** INPUT DATA follows **

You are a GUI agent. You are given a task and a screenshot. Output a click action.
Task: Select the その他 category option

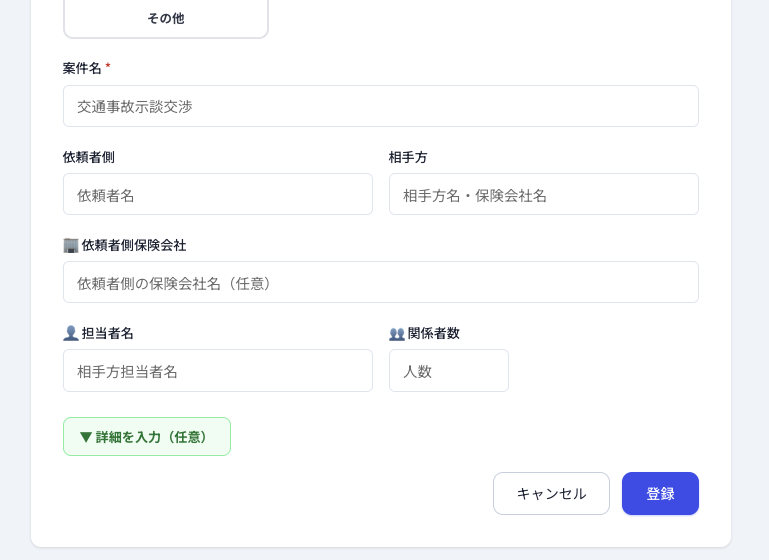pyautogui.click(x=166, y=18)
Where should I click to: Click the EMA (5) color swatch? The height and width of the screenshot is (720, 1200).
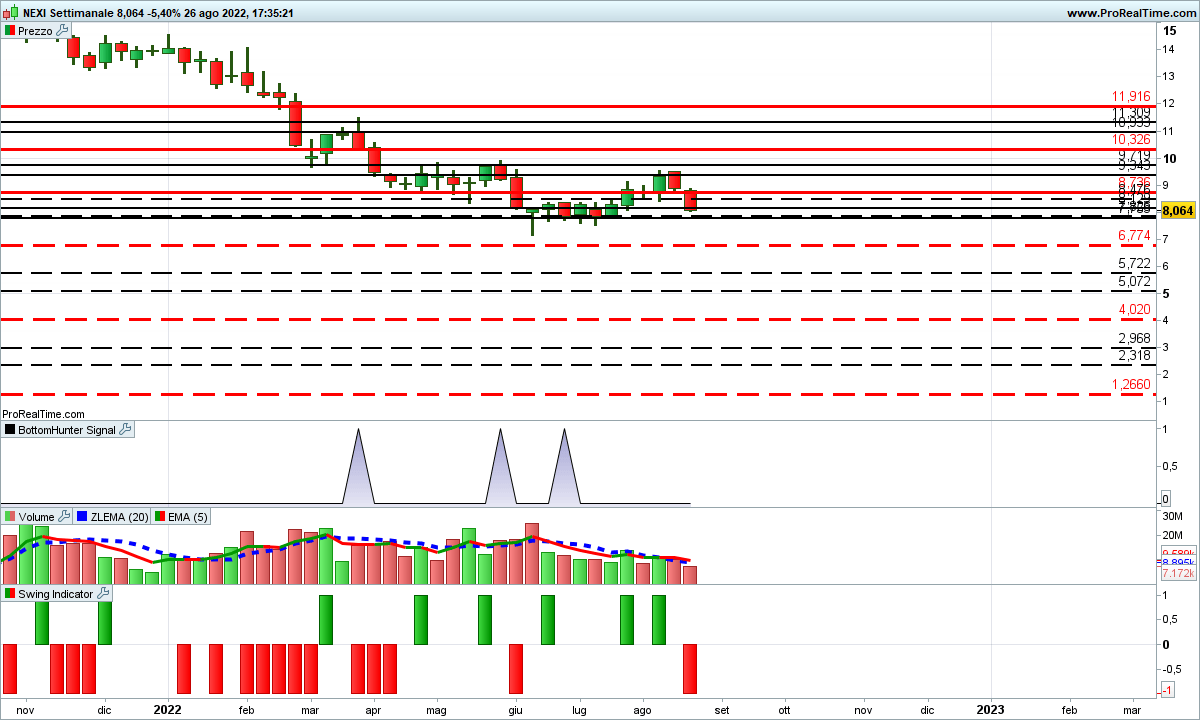pyautogui.click(x=160, y=516)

** End of INPUT DATA **

A complete and exact copy of the records is required. Exclude the pictures.

You are a GUI agent. You are given a task and a screenshot. Output a click action.
Task: Select the その他 category option

pyautogui.click(x=166, y=18)
Where should I click to: Click the EMA (5) color swatch? The height and width of the screenshot is (720, 1200).
pyautogui.click(x=160, y=516)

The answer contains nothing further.